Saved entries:
— begin —
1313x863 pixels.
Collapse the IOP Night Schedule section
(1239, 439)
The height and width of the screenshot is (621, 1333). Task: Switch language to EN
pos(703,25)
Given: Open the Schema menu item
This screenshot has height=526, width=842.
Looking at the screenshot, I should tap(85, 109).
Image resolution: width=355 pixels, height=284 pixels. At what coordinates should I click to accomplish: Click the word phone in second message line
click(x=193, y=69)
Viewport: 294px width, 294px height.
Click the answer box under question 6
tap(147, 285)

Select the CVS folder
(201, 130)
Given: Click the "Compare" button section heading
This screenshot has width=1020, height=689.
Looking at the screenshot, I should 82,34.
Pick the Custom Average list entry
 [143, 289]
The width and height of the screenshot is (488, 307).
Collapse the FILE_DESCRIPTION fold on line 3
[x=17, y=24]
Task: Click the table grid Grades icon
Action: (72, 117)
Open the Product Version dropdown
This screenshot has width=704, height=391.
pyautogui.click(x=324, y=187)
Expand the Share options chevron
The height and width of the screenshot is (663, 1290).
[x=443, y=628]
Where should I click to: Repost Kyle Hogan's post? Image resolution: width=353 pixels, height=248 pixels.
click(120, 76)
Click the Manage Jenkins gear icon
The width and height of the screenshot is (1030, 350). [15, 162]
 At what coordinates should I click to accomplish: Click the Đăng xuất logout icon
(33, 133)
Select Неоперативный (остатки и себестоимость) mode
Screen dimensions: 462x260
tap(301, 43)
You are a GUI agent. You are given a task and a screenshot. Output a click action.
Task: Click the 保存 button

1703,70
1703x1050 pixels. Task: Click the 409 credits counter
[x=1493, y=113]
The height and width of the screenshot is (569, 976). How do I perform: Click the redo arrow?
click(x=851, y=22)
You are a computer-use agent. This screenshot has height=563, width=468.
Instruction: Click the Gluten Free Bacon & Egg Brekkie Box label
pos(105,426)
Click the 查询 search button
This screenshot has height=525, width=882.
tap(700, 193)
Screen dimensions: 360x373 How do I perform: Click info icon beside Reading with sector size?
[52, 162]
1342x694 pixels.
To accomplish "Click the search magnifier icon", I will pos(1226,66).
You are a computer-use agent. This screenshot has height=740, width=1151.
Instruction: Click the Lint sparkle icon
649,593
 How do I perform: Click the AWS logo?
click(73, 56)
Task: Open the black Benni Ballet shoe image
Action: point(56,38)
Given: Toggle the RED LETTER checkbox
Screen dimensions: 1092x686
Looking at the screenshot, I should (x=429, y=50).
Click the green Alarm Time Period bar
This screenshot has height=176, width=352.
— end —
**Exercise prompt**
Convert everything in the data above from the line containing "Pick the Custom Average list entry" down to the line containing "tap(301, 43)", both included, into a JSON list of strings with one string per line and any blank lines left out.

**Completed task**
[
  "Pick the Custom Average list entry",
  " [143, 289]",
  "The width and height of the screenshot is (488, 307).",
  "Collapse the FILE_DESCRIPTION fold on line 3",
  "[x=17, y=24]",
  "Task: Click the table grid Grades icon",
  "Action: (72, 117)",
  "Open the Product Version dropdown",
  "This screenshot has width=704, height=391.",
  "pyautogui.click(x=324, y=187)",
  "Expand the Share options chevron",
  "The height and width of the screenshot is (663, 1290).",
  "[x=443, y=628]",
  "Where should I click to: Repost Kyle Hogan's post? Image resolution: width=353 pixels, height=248 pixels.",
  "click(120, 76)",
  "Click the Manage Jenkins gear icon",
  "The width and height of the screenshot is (1030, 350). [15, 162]",
  " At what coordinates should I click to accomplish: Click the Đăng xuất logout icon",
  "(33, 133)",
  "Select Неоперативный (остатки и себестоимость) mode",
  "Screen dimensions: 462x260",
  "tap(301, 43)"
]